Provided data section start

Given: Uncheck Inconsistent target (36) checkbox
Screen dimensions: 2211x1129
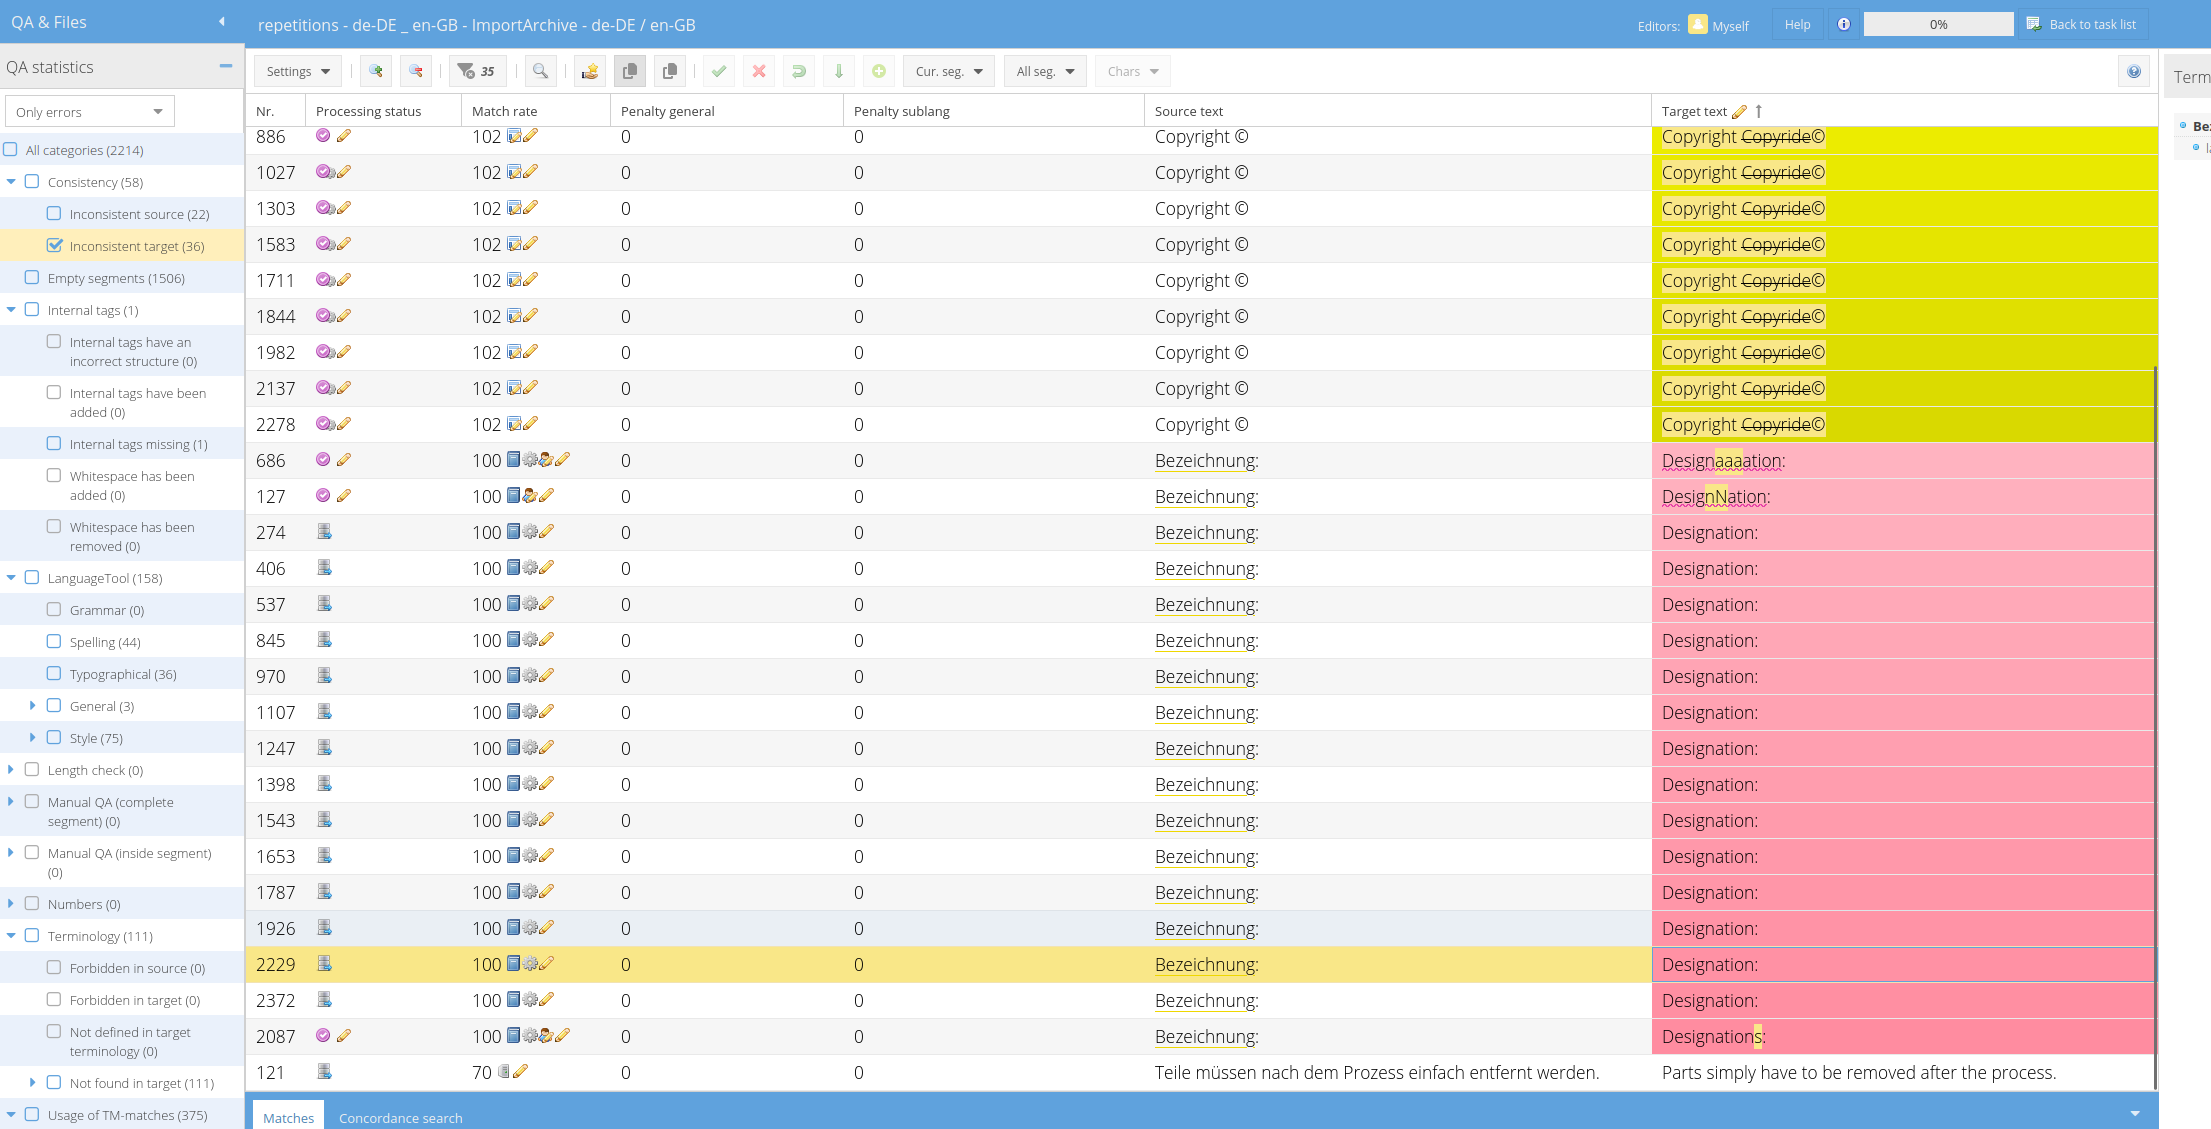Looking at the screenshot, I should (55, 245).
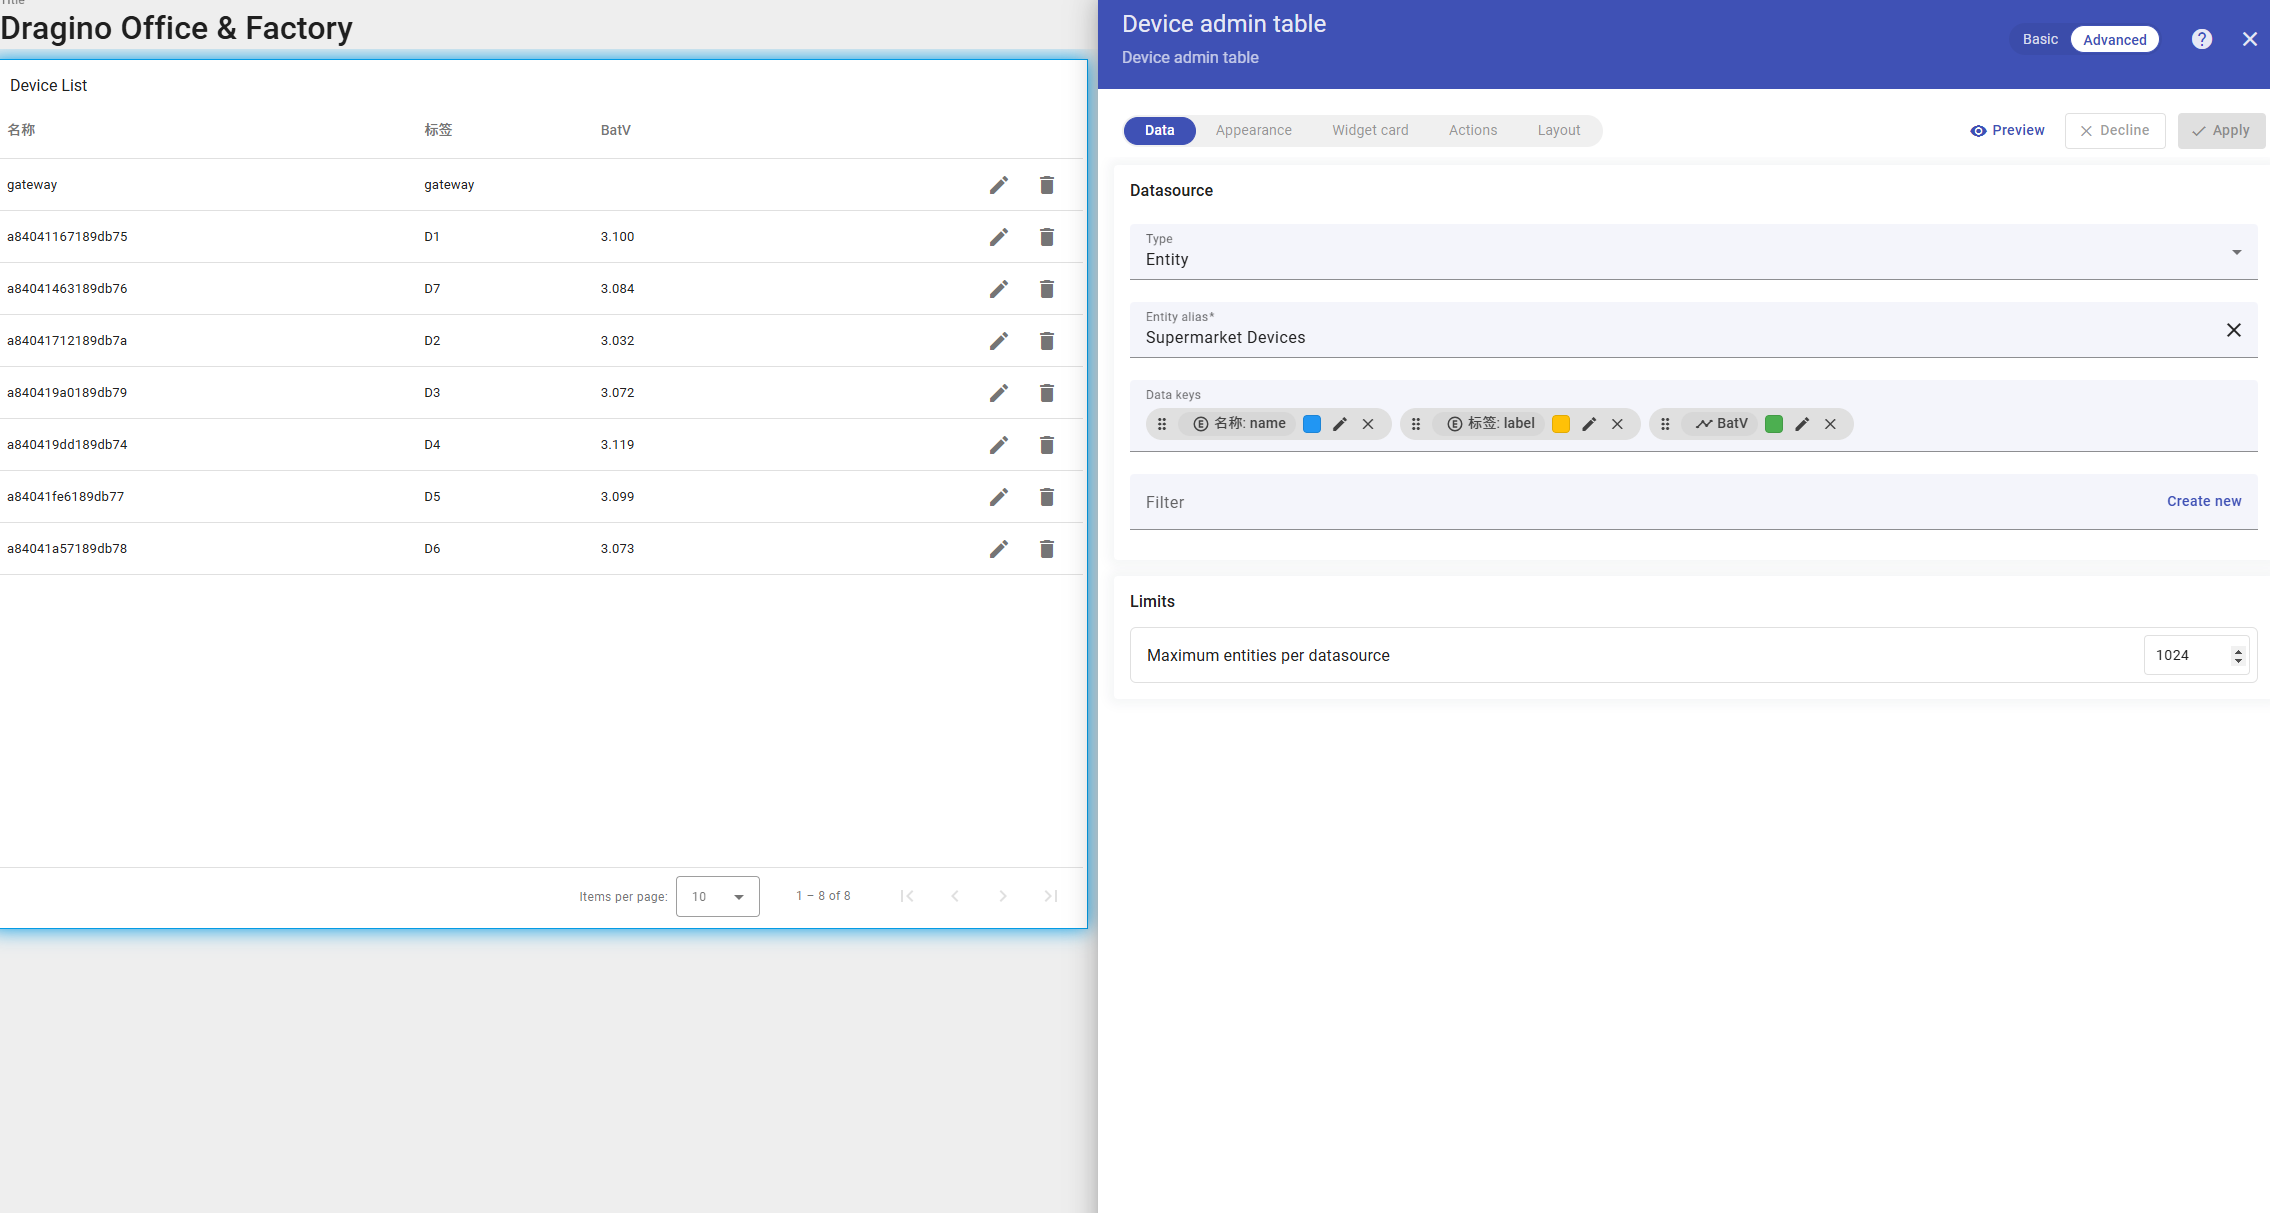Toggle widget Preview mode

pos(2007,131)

Provided data section end

**Aim of the task:** Would you set down each line of the listing above exactly, apart from the pictures?

**Written answer:**
Given: Uncheck Inconsistent target (36) checkbox
Screen dimensions: 2211x1129
Looking at the screenshot, I should (55, 245).
Toggle widget Preview mode

pos(2007,131)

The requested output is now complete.